Other questions might be legitimately posed to opinion makers and politicians in the West. Why was Franjo Tudjman never indicted along with Milosevic for his role in driving so many Serbs from their homes, and for the butchery his forces committed in Bosnia? And what about Hashim Thaci, the young leader of the Kosovo Liberation Army, who, after Serb troops moved out of Kosovo and NATO troops moved in, has presided over the pillage and destruction of some 70 Serbian Orthodox churches and monasteries, the murder of hundreds of civilians, and the expulsion of almost all Serbs and other non-Albanians from Kosovo? Finally, what about the responsibility of NATO leaders? In a recent issue of Foreign Affairs, Michael Mandelbaum has reminded us that, in bombing infrastructure in Serbia, NATO “violated Article 14 of the 1977 Protocol to the 1949 Geneva Convention, which bars attacks on ‘objects indispensable to the survival of the civilian population.’ ” This, too, must be weighed in the scales.
Still, even if all these questions could somehow be answered to the satisfaction of the Serbs themselves, theirs is a pitiful predicament. “Gallant little Serbia” was the sobriquet earned by the country in World War I after it won several important battles against the much larger Austro-Hungarian empire. And every Western democracy admired the Serbs’ heroic struggle against fascism during World War II. Today, the Serbs’ only consolation is that, if they have behaved very badly, other peoples of the former Yugoslavia have not behaved much better.
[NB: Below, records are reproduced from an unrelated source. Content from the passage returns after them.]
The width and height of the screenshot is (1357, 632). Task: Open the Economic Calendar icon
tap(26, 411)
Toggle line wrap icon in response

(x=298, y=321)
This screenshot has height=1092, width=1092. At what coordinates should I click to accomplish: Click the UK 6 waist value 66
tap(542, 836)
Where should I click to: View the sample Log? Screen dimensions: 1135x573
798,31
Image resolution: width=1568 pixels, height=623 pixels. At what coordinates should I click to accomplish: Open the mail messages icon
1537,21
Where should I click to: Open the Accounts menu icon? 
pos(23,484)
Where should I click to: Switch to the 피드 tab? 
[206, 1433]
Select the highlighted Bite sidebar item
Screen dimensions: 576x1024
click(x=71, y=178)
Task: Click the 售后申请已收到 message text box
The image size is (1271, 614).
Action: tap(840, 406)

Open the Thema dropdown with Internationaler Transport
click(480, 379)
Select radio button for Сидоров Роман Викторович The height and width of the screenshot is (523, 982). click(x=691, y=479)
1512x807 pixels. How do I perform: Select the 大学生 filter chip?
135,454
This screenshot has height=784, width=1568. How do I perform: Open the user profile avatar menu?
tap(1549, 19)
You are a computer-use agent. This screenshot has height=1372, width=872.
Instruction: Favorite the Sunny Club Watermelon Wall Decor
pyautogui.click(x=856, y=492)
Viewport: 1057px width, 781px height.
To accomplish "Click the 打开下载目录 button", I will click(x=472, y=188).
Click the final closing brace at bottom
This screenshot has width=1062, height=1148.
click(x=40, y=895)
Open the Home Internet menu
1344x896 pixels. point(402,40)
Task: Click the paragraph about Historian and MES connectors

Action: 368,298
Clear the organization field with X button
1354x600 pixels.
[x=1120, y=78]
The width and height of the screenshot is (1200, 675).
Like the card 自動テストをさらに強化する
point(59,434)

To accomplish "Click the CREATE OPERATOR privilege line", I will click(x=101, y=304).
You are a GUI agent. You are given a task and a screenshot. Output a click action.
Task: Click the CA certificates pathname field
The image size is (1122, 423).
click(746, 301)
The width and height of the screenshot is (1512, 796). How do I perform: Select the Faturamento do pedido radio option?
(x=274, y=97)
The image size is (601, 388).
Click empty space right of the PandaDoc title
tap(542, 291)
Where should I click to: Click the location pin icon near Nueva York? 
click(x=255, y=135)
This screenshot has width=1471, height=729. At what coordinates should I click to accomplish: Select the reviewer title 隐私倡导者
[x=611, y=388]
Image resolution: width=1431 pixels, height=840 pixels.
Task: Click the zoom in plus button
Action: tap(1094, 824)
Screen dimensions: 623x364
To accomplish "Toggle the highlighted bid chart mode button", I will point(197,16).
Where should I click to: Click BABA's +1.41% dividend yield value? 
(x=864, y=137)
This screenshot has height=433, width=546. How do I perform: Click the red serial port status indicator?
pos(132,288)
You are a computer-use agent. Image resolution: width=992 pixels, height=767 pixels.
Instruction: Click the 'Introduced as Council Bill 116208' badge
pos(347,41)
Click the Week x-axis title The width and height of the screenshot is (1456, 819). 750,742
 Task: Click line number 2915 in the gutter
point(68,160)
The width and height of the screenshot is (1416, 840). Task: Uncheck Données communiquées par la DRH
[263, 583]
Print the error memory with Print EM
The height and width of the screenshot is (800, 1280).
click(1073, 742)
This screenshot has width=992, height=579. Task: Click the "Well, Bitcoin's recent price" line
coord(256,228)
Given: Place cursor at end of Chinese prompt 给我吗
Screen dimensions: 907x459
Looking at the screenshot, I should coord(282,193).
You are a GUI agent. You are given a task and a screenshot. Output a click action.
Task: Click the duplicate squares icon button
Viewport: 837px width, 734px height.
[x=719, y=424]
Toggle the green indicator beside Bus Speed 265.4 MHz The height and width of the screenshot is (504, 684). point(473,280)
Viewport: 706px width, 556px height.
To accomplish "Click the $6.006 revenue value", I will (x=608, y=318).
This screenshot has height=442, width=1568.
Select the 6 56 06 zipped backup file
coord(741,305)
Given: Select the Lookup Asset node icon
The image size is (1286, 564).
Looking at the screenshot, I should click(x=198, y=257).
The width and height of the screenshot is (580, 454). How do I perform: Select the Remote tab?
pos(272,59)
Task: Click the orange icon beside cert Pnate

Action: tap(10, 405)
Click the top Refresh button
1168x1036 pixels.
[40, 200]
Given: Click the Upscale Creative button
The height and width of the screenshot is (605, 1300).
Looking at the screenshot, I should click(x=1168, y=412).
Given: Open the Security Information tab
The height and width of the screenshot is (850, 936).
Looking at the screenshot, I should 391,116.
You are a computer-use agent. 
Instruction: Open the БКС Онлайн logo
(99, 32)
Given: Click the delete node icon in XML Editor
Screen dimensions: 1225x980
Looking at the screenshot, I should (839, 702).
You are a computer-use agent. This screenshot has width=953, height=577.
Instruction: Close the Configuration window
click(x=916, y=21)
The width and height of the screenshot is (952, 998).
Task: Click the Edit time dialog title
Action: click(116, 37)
That is a sad verdict to render on a small nation, and one with its undeniable moments of greatness in the century just concluded. For leading his country so low, one Serb alone deserves the lion’s share of the blame.
_____________
1 Milosevic: Portrait of a Tyrant. Free Press, 304 pp., $25.00.
2 Doder and Branson point out that the United States was to some extent complicit in this tragedy. The Clinton administration had wanted to heighten the pressure on Bosnian Serbs, and Croatian forces in effect served as a proxy that permitted the U.S. to avoid committing troops” of its own.